Sitôt le verdict du procès qui opposait Liban Soleiman à Mar Ona connu, ce 29 mars, le FERN a écrit au directeur général du Service européen d’action extérieure (SEAE) pour lui demander d’exprimer officiellement ses inquiétudes au gouvernement gabonais et étudier les possibilités d’agir pour la protection de la liberté d’expression.
Seul délibéré du jour, donné de manière expéditive alors que le prévenu n’était pas encore dans la salle, Marc Ona Essangui, le leader de Brainforest, poursuivi en justice par Liban Soleiman, le chef de cabinet du président de la République, a été condamné, le 29 mars, à six mois de prison avec sursis, assortis d’une amende de 200 000 francs CFA et du paiement de la somme de cinq millions de francs CFA au plaignant.
Membre de la Société civile gabonaise et prix Goldman pour l’Environnement en 2009, Marc Ona a été accusé en novembre 2012 pour diffamation à l’endroit de Liban Soleiman.

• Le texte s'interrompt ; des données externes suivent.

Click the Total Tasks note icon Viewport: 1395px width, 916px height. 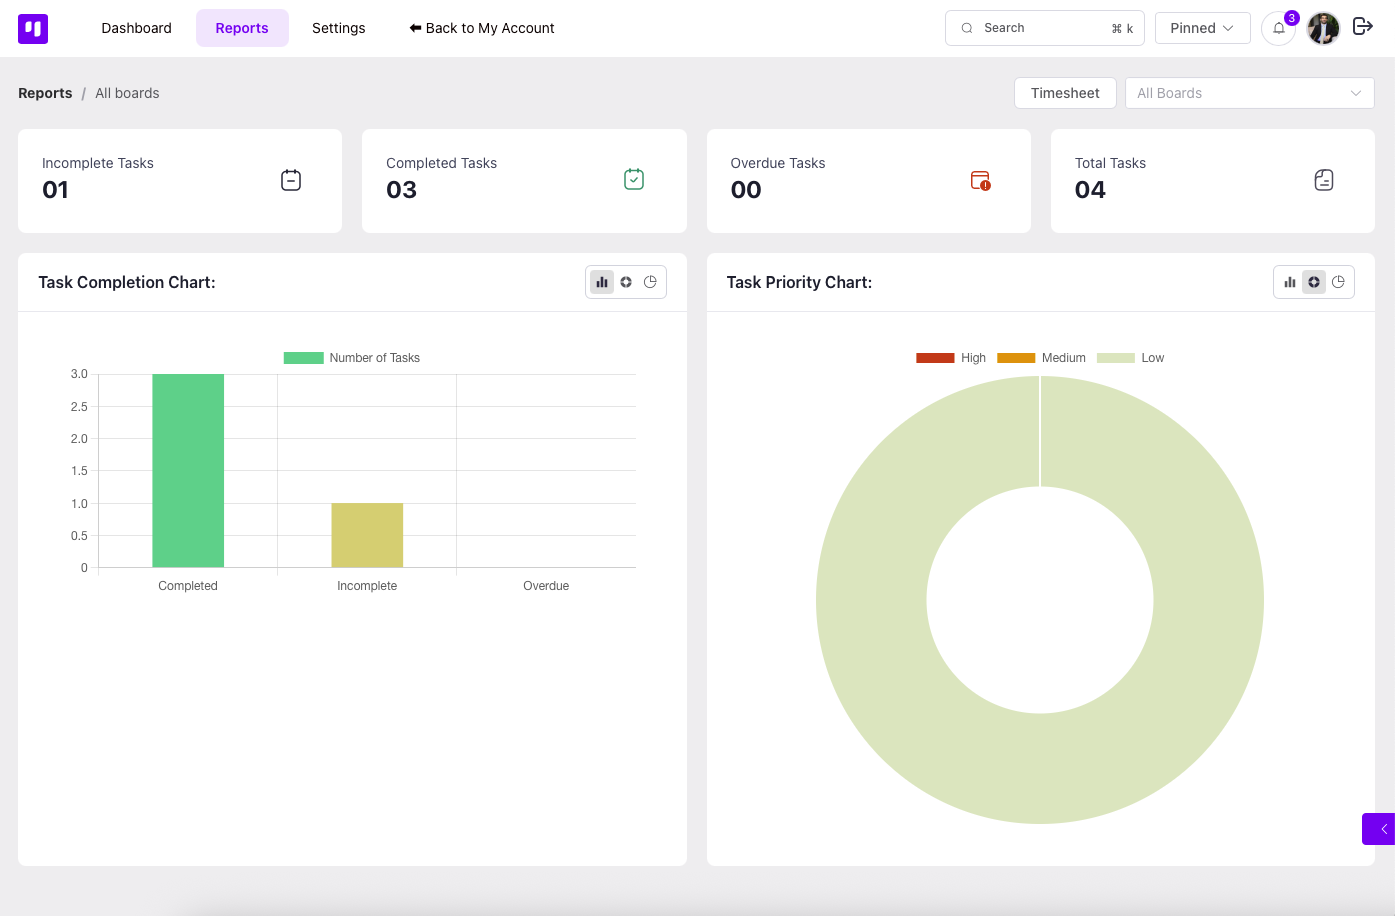pos(1324,181)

L’accusation portait sur des déclarations faites au cours d’une réunion publique dans le Woleu-Ntem, en octobre 2012, ainsi que lors d’un débat télévisé portant sur les activités l’entreprise Singapourienne Olam, le 9 novembre 2012, sur l’émission «Ma Séquence» de la chaîne Téléafrica.

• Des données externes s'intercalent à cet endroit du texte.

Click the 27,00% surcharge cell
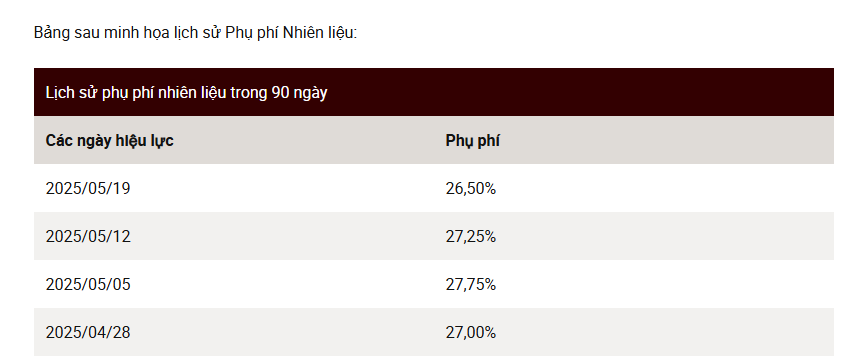This screenshot has width=867, height=361. coord(471,333)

Quelques heures après la décision de justice, le FERN, une ONG chargée de suivre l’implication de l’Union Européenne dans les forêts et coordonner les activités des ONG sur les forêts et les droits des peuples forestiers, a écrit à Nicholas Westcott, directeur général du Service européen d’action extérieure (SEAE), avec ampliation à Jean Eric Holzapfel (Correspondant de l’UE pour les droits de l’homme) et à Martins Barreira Cristina (Ambassadeur, chef de la délégation de l’Union européenne au Gabon), entres autres.
Dans ce courrier de deux pages, le FERN, se prononçant sur la condamnation de Marc Ona, estime que «cette peine est incompatible avec le droit à la liberté d’expression tel qu’il figure dans la Constitution du Gabon, le Pacte international relatif aux droits civils et politiques, la Charte africaine des droits de l’homme et des peuples, et la Déclaration universelle des droits de l’homme. En outre, la notification du procès était trop courte et a empêché à l’un des avocats de M. Ona Essangui d’y assister le 8 Mars 2013. L’équité du procès peut donc être discutée». Vraisemblablement, le conseil de Marc Ona dont l’absence au procès est déplorée pourrait être l’avocat parisien William Bourdon, connu comme président de l’ONG Sherpa, un groupement de juristes qui a joué un rôle moteur dans le dossier des biens mal acquis
La correspondance du FERN rappelle le mémorandum produit, le 6 Mars 2013, par l’American bar association center for human rights, qui est l’association des avocats américains du Centre pour les droits de l’Homme. Il y est précisé que «les prétendues déclarations de M. Essangui sont nécessairement à classer dans la catégorie des discours qui concernent le plus la liberté d’expression et auxquels le droit international offre la plus grande protection contre l’intrusion du gouvernement. Car, la corruption du gouvernement est une question d’intérêt public. […] Des sanctions pénales pour des déclarations diffamantes sont disproportionnées par rapport à l’objectif de protéger la réputation d’autrui, particulièrement en raison de l’effet dissuasif que de telles sanctions ont sur le débat public. Ceci est particulièrement vrai lorsque la diffamation présumée concerne un personnage public.»
Le FERN qui brosse également un bref tableau de l’action d’Olam au Gabon depuis 2010, rappelle que «Marc Ona Essangui et Brainforest ont suivi ces développements avec une grande préoccupation et ont publié un rapport durant cette semaine, en collaboration avec le FERN et le World rainforest movement (WRM), sur les impacts actuels et potentiels de la concession sur les populations local.» L’ONG européenne exhorte «le SEAE, en conformité avec les directives de l’UE concernant les défenseurs des droits de l’homme d’exprimer officiellement ses inquiétudes au gouvernement du Gabon.»
Ecrit le 29 mars 2013 depuis Bruxelles, la correspondance indique que ses auteurs envisagent de rencontrer le directeur général du Service européen d’action extérieure pour examiner «quelles sont les possibilités pour le SEAE à agir.»
Sitôt le verdict de sa condamnation livré, Marc Ona a indiqué à l’AFP qu’il devrait faire appel, non sans souligner : «Nous sommes une ONG engagée, je suis quelqu’un d’engagé, et ce ne sont pas de telles intimidations qui peuvent arrêter notre détermination».